Entries on target coordinates

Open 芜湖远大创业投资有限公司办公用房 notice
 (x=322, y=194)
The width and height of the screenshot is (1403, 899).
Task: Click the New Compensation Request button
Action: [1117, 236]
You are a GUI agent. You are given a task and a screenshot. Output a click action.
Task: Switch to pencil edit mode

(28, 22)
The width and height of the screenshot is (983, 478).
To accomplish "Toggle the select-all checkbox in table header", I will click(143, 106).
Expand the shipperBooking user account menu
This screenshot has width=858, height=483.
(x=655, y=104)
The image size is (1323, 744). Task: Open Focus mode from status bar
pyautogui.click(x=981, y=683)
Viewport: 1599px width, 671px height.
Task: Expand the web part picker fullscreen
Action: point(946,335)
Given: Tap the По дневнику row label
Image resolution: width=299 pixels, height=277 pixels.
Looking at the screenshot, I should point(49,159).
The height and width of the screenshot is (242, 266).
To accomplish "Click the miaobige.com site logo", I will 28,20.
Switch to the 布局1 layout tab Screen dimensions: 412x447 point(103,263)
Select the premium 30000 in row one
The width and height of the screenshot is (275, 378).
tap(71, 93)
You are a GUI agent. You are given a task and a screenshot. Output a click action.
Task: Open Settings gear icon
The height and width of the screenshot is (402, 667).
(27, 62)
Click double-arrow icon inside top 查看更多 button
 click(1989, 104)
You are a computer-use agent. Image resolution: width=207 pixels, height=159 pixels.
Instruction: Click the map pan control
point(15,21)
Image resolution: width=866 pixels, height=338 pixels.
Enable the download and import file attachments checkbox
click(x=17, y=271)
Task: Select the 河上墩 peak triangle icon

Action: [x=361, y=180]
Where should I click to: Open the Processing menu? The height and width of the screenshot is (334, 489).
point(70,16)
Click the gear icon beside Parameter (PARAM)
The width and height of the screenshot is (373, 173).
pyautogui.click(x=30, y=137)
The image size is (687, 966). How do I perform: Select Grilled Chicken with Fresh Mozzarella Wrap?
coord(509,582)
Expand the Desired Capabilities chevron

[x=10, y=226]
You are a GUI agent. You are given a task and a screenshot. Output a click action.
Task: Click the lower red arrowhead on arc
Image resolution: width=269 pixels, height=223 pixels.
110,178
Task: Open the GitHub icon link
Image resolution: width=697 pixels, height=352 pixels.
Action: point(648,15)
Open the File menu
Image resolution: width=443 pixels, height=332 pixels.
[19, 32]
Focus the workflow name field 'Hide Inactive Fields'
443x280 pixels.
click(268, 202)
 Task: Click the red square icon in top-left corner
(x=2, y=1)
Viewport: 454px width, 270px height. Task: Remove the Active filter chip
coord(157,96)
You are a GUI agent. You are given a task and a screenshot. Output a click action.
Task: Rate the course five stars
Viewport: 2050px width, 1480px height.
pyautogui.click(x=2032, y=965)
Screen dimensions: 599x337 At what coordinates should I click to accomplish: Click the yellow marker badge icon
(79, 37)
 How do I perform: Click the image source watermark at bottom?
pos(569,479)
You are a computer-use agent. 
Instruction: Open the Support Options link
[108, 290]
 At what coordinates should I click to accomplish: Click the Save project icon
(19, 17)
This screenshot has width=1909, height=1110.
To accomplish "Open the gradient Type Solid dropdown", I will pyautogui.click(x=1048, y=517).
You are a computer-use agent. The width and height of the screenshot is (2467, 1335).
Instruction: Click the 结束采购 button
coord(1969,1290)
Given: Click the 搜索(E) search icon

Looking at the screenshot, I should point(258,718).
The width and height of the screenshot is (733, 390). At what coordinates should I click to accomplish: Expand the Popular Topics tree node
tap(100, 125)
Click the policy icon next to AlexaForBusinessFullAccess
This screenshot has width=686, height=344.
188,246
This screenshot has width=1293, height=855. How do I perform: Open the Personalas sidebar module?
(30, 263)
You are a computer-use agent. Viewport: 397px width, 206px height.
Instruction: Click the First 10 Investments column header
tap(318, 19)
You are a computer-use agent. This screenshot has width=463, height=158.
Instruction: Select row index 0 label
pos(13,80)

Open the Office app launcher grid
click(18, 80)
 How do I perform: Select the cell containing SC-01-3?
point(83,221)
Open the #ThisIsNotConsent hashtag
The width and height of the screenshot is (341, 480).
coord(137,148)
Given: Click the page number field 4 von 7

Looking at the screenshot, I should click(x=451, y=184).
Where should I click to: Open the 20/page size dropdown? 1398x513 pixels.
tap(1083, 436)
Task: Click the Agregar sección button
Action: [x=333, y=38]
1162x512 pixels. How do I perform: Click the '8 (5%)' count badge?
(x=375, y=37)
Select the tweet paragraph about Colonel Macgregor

### What to do
Reproduce all of the records above verbatim, line for line, changing no character.

### Correct result
Open 芜湖远大创业投资有限公司办公用房 notice
 (x=322, y=194)
The width and height of the screenshot is (1403, 899).
Task: Click the New Compensation Request button
Action: [1117, 236]
You are a GUI agent. You are given a task and a screenshot. Output a click action.
Task: Switch to pencil edit mode

(28, 22)
The width and height of the screenshot is (983, 478).
To accomplish "Toggle the select-all checkbox in table header", I will click(143, 106).
Expand the shipperBooking user account menu
This screenshot has width=858, height=483.
(x=655, y=104)
The image size is (1323, 744). Task: Open Focus mode from status bar
pyautogui.click(x=981, y=683)
Viewport: 1599px width, 671px height.
Task: Expand the web part picker fullscreen
Action: point(946,335)
Given: Tap the По дневнику row label
Image resolution: width=299 pixels, height=277 pixels.
Looking at the screenshot, I should point(49,159).
The height and width of the screenshot is (242, 266).
To accomplish "Click the miaobige.com site logo", I will 28,20.
Switch to the 布局1 layout tab Screen dimensions: 412x447 point(103,263)
Select the premium 30000 in row one
The width and height of the screenshot is (275, 378).
tap(71, 93)
You are a GUI agent. You are given a task and a screenshot. Output a click action.
Task: Open Settings gear icon
The height and width of the screenshot is (402, 667).
(27, 62)
Click double-arrow icon inside top 查看更多 button
 click(1989, 104)
You are a computer-use agent. Image resolution: width=207 pixels, height=159 pixels.
Instruction: Click the map pan control
point(15,21)
Image resolution: width=866 pixels, height=338 pixels.
Enable the download and import file attachments checkbox
click(x=17, y=271)
Task: Select the 河上墩 peak triangle icon

Action: [x=361, y=180]
Where should I click to: Open the Processing menu? The height and width of the screenshot is (334, 489).
point(70,16)
Click the gear icon beside Parameter (PARAM)
The width and height of the screenshot is (373, 173).
pyautogui.click(x=30, y=137)
The image size is (687, 966). How do I perform: Select Grilled Chicken with Fresh Mozzarella Wrap?
coord(509,582)
Expand the Desired Capabilities chevron

[x=10, y=226]
You are a GUI agent. You are given a task and a screenshot. Output a click action.
Task: Click the lower red arrowhead on arc
Image resolution: width=269 pixels, height=223 pixels.
110,178
Task: Open the GitHub icon link
Image resolution: width=697 pixels, height=352 pixels.
Action: point(648,15)
Open the File menu
Image resolution: width=443 pixels, height=332 pixels.
[19, 32]
Focus the workflow name field 'Hide Inactive Fields'
443x280 pixels.
click(268, 202)
 Task: Click the red square icon in top-left corner
(x=2, y=1)
Viewport: 454px width, 270px height. Task: Remove the Active filter chip
coord(157,96)
You are a GUI agent. You are given a task and a screenshot. Output a click action.
Task: Rate the course five stars
Viewport: 2050px width, 1480px height.
pyautogui.click(x=2032, y=965)
Screen dimensions: 599x337 At what coordinates should I click to accomplish: Click the yellow marker badge icon
(79, 37)
 How do I perform: Click the image source watermark at bottom?
pos(569,479)
You are a computer-use agent. 
Instruction: Open the Support Options link
[108, 290]
 At what coordinates should I click to accomplish: Click the Save project icon
(19, 17)
This screenshot has width=1909, height=1110.
To accomplish "Open the gradient Type Solid dropdown", I will pyautogui.click(x=1048, y=517).
You are a computer-use agent. The width and height of the screenshot is (2467, 1335).
Instruction: Click the 结束采购 button
coord(1969,1290)
Given: Click the 搜索(E) search icon

Looking at the screenshot, I should point(258,718).
The width and height of the screenshot is (733, 390). At what coordinates should I click to accomplish: Expand the Popular Topics tree node
tap(100, 125)
Click the policy icon next to AlexaForBusinessFullAccess
This screenshot has width=686, height=344.
188,246
This screenshot has width=1293, height=855. How do I perform: Open the Personalas sidebar module?
(30, 263)
You are a computer-use agent. Viewport: 397px width, 206px height.
Instruction: Click the First 10 Investments column header
tap(318, 19)
You are a computer-use agent. This screenshot has width=463, height=158.
Instruction: Select row index 0 label
pos(13,80)

Open the Office app launcher grid
click(18, 80)
 How do I perform: Select the cell containing SC-01-3?
point(83,221)
Open the #ThisIsNotConsent hashtag
The width and height of the screenshot is (341, 480).
coord(137,148)
Given: Click the page number field 4 von 7

Looking at the screenshot, I should click(x=451, y=184).
Where should I click to: Open the 20/page size dropdown? 1398x513 pixels.
tap(1083, 436)
Task: Click the Agregar sección button
Action: [x=333, y=38]
1162x512 pixels. How do I perform: Click the '8 (5%)' count badge?
(x=375, y=37)
Select the tweet paragraph about Colonel Macgregor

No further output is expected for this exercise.